Introduction/Background: Vibrato—a multifactorial feature of singing voice function and expression—holds significant potential for assessing vocal health beyond its traditional aesthetic role. While often studied as an expressive device, recent research suggests vibrato may serve as a biomarker for neuromuscular dysfunction, biomechanical inefficiency, and motor control disorders. This study evaluates machine learning models for analyzing vibrato characteristics and their associations with biomechanical efficiency, muscle tension, and motor control abnormalities. By integrating advanced vibrato metrics, time-varying acoustic features, and physiological data, we aim to enhance diagnostic precision and bridge the gap between subjective assessment and objective, quantifiable voice analysis.

Methods: Multi-signal data were collected from 35 singers previously diagnosed with primary muscle tension dysphonia (pMTD) or temporomandibular disorder (TMD) through a collaborative voice care team at the McGill University Health Centre. Acoustic data originated from two prior vibrato studies recorded in identical environments to ensure reliability. Fifty expert judges—singing teachers and clinical voice specialists—rated vibrato samples for health, biomechanical efficiency, expressiveness, and regularity on a five-point Likert scale. Perceptual ratings were compared with acoustic measures, including Acoustic Voice Quality Index (AVQI), Cepstral Peak Prominence Smoothed (CPPS), and vibrato variability time-profiles (Nestorova, 2025). Physiological measures—motion capture (MOCAP) and surface electromyography (sEMG)—quantified jaw kinematics and muscle activation in the TMD subset. A convolutional neural network (CNN) baseline was optimized using Optuna-based hyperparameter tuning, varying convolutional layers (1–3), kernel size (2–4), hidden units (100–200), learning rate (10−5–10−1), and dropout (0.01–0.1).

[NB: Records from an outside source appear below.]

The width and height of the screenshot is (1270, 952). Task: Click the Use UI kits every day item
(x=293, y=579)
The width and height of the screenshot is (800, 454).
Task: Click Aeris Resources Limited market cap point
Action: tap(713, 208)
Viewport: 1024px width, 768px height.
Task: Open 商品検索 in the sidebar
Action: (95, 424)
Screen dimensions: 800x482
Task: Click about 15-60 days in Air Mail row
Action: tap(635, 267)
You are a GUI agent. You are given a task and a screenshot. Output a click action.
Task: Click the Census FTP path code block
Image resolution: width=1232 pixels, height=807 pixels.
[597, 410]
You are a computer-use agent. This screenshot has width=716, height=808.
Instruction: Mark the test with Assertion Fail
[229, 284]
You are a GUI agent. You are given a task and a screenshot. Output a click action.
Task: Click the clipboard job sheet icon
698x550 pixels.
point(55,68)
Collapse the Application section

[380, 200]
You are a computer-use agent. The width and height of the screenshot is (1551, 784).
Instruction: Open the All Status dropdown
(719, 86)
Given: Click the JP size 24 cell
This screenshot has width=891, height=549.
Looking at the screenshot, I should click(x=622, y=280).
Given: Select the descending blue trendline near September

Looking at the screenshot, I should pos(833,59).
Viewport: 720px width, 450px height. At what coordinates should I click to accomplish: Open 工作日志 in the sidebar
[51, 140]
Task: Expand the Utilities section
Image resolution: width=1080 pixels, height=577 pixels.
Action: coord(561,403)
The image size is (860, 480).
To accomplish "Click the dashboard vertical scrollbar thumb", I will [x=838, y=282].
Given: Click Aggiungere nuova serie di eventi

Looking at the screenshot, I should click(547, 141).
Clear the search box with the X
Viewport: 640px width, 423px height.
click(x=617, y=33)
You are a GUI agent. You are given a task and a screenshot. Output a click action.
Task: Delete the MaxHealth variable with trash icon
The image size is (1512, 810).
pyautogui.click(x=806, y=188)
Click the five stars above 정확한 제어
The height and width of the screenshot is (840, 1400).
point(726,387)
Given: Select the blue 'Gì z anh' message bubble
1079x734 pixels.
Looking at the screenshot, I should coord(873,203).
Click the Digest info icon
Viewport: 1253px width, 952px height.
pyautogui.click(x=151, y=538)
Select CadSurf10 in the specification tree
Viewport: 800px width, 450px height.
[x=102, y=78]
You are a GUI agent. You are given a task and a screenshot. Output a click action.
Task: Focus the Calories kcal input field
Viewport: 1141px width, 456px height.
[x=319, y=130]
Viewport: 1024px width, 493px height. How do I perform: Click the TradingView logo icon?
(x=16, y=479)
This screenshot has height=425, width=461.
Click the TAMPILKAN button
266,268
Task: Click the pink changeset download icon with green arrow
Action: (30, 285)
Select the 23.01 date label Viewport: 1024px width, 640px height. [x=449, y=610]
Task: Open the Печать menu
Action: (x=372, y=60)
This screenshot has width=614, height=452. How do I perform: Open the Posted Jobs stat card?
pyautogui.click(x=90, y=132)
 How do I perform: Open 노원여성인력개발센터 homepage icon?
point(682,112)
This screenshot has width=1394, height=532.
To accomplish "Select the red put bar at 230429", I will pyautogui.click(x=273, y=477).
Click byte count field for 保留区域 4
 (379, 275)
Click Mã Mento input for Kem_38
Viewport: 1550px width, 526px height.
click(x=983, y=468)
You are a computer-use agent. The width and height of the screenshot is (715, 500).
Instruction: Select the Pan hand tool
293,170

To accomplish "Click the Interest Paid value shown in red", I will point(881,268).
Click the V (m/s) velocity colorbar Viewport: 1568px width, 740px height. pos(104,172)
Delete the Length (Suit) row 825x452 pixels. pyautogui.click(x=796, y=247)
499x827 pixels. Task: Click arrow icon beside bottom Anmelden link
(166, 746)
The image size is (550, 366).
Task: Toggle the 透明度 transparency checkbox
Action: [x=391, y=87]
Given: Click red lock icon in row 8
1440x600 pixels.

Results: Greater vibrato variability correlated significantly with increased muscle tension, particularly among singers with painful TMD. Confusion matrix analysis across training (N=600), validation (N=75), and test (N=76) datasets revealed distinct diagnostic separability: Healthy Controls achieved 83–90% classification accuracy, pMTD 67–69%, and painful TMD 23–30%. The CNN reached 100% accuracy on synthetic and 97–98% on real audio data, effectively differentiating healthy vibrato from dysfunction-associated irregularities, though performance varied by condition.

Conclusions: Vibrato-based AI analysis shows strong diagnostic promise. The relationship between stability, muscle tension, and neuromotor control highlights vibrato as a sensitive marker for pMTD, TMD, and emerging potential as a vocal tremor biomarker. While model precision was high, broader datasets and standardized protocols are needed for clinical and pedagogical translation. Refinement of feature extraction may establish vibrato as a key biomarker linking vocal artistry with neuromuscular health.